▶ _TERAPKAN BACAANMU_:
(a) Jawablah pertanyaan berikut berdasarkan teks tentang kesejatian pelayanan.
(i) Dalam dialog apa dan pada buku keberapa Sokrates memperdebatkan kesejatian tugas pelayanan dengan Thrasymachus?
(ii) Menurut Thrasymachus, keadilan itu apa?
(iii) Demi apa pemegang mandat rakyat, wakil rakyat, dan penegak hukum pada kodratnya melayani rakyat banyak?
(b) Lanjutkan teks tentang kesejatian pelayanan setelah kalimat terakhirnya.

▶ _TEKS DOKUMEN_:
▬▬▬▬▬▬▬▬▬▬
Kesejatian Pelayanan
Terjadinya jurang yang dalam antara pelaksanaan tugas pelayanan sebagai pemegang mandat (baca: amanat) rakyat, wakil rakyat dan penegak hukum dengan kesejatian ketiga tugas tersebut disebabkan ketiadaan pemahaman atau kesadaran yang benar akan hakekat tugas tersebut atau mereka sebatas mengetahui tetapi tidak mengamalkannya.
Mengenai kesejatian tugas pelayanan tersebut pernah diperdebatkan oleh Sokrates dengan Thrasymachus dalam dialog Republic (yang ditulis Plato, dalam buku I). Pertanyaan awal untuk mencari hakekat atau kesejatian itu diawali dari pertanyaan apakah? Misalnya apakah keadilan? Apakah seni menggembalakan? Metode pertanyaan yang sama dapat diajukan terhadap hakekat sesuatu yang lainnya.
Bagi Thrasymachus, berdasarkan pengalamannya, keadilan adalah the advantages of stronger. Maksudnya, keadilan adalah keuntungan penguasa. Thrasymachus Menganalogikan kebenaran argumentasinya dengan menyimak art of shehperd. Menurutnya, seni gembala adalah melakukan tugas penggembalaannya untuk dan demi keuntungannya sendiri. Sokrates menguji argumentasi Thrasymachus dengan bertanya apakah seni menggembalakan itu? Apakah seni (dengan “seni” dimaksudkan kecerdasan, kecakapan, ketrampilan) itu? Sokrates menguji benarkah seni menggembalakan itu dimaksudkan untuk dirinya sendiri (sang gembala)? Baginya kodrat seni ialah untuk profesionalitas bidang yang bersangkutan. Maksudnya seorang dokter misalnya belajar dengan giat untuk bisa makin pandai dan terampil menyembuhkan penyakit sang pasien (jadi bukan untuk dirinya sendiri). Demikian juga soal seni gembala. Kecerdikan seorang gembala dimaksudkan agar domba-dombanya memperoleh keamanan, menemukan rerumputan hijau, terhindar dari serigala dan seterusnya. Jadi kodrat seni berkuasa pun lantas tidak untuk kepentingan sang penguasa. Apabila seni berkuasa untuk dirinya sendiri, jelas itu merupakan pelanggaran, kesalahan, dan pemanipulasian.
Jika kita ajukan pertanyaan yang sama misalnya apakah pemegang mandat rakyat itu? Apakah wakil rakyat itu? Dan apakah penegak hukum itu? Pemegang mandat rakyat, wakil rakyat dan penegak hukum pada kodratnya melayani rakyat banyak pertama-tama tidak untuk kepentingan diri sendiri, melainkan demi profesionalitas pelayanan yang semakin baik demi kesejahteraan umum (bonum commune).
▬▬▬▬▬▬▬▬▬▬
Cuplikan set data
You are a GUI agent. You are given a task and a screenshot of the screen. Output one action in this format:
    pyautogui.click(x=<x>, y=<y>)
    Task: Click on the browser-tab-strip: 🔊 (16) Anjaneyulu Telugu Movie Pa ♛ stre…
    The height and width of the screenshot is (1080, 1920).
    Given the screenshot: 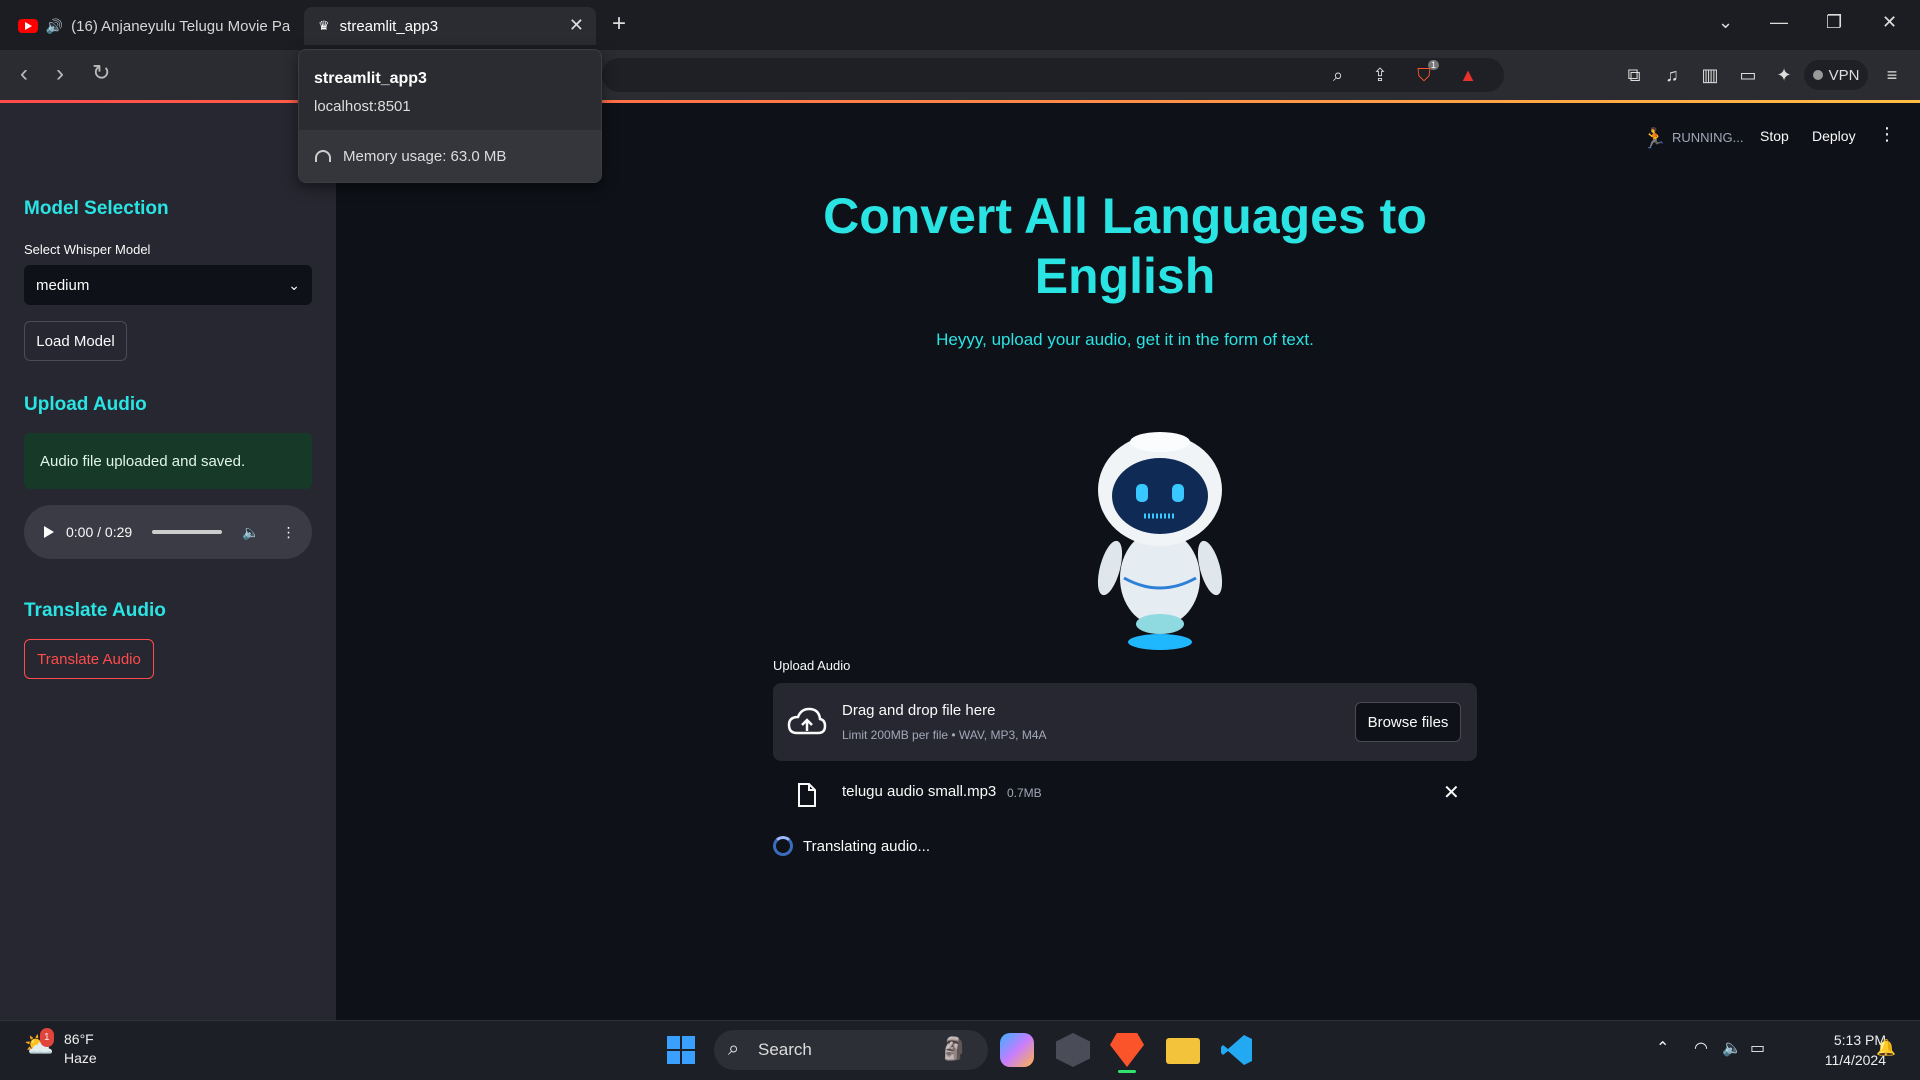 What is the action you would take?
    pyautogui.click(x=960, y=25)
▬▬▬▬▬▬▬▬▬▬
▶ _JAWABAN LATIHAN_:
(a)
(i) Perdebatan itu terdapat dalam dialog Republic yang ditulis Plato, pada buku I.
(ii) Menurut Thrasymachus, keadilan adalah keuntungan penguasa, atau "the advantages of stronger".
(iii) Mereka melayani demi profesionalitas pelayanan yang semakin baik dan demi kesejahteraan umum (bonum commune), bukan untuk kepentingan diri sendiri.

(b)
Kenyataan di lapangan menunjukkan banyak pemegang mandat rakyat, wakil rakyat dan penegak hukum tidak melakukan tugas pelayanannya demi kepentingan umum melainkan demi keuntungan pribadi atau kelompoknya sendiri.
Kesan tebar pesona, dan bukan tebar karya yang terjadi di tengah masyarakat, ketidakpekaan para wakil rakyat (PP Nomor 37 tahun 2006, November lalu rakyat dikejutkan dengan langkah Presiden menandatangani PP Nomor 37 Tahun 2006 yang memperkaya anggota legislatif daerah dengan gaji puluhan juta rupiah), dan penegakan hukum secara tebang pilih yang mengejar para koruptor kecil-kecilan merupakan beberapa contoh pemanipulasian tugas pelayanan oleh sebagian pejabat negara.
Transformasi Sikap
Kesalahan para pejabat publik terjadi dalam kapasitas masing-masing, yang terlena oleh kepentingan pribadi atau kelompok. Oleh karena itu seruan tobat nasional oleh PBNU paling aktual dan relevan bagi mereka yang paling bertanggung jawab terhadap nasib rakyat. Mereka semua perlu lebih dulu mengubah sikap alias transformasi sikap karena merekalah seyogiyanya yang menjadi panutan masyarakat banyak.
Kelemahan para pejabat publik, mereka tidak pernah melakukan transformasi sikap. Mereka masih saja asyik dengan cara-cara lama, padahal keadaan globalisasi sudah sepenuhnya menuntut harus berubah. Bahkan dalam demokrasi pun, mereka seringkali lebih menuntut haknya, tetapi mereka tidak pernah mau melaksanakan kewajiban yang sesuai dengan kodrat tugas pelayanan mereka dalam kapasitasnya masing-masing.
Transformasi sikap yang mereka lakukan sejatinya mengacu pada kodrat tugas pelayanan yang diberikan dan dipercayakan oleh rakyat kepada lembaga eksekutif, legislatif dan yudikatif. Apakah lembaga eksekutif itu? Apakah lembaga legislatif itu? Apakah lembaga yudikatif itu? Pertanyaan ini akan mengarah pada kodrat dan kesejatian keberadaan ketiga lembaga tersebut bila memang mereka tidak dikendalikan oleh egoisme dan kepentingan partainya. Jika mereka masih terkungkung dan terikat pada kepentingan dan keuntungan mereka sendiri, maka di situlah terjadi pelanggaran, kesalahan dan pemanipulasian mandat rakyat, kepercayaan dan aspirasi rakyat banyak sebagaimana pengujian Sokrates atas pengertian seni gembala yang dikemukakan Thrasymachus.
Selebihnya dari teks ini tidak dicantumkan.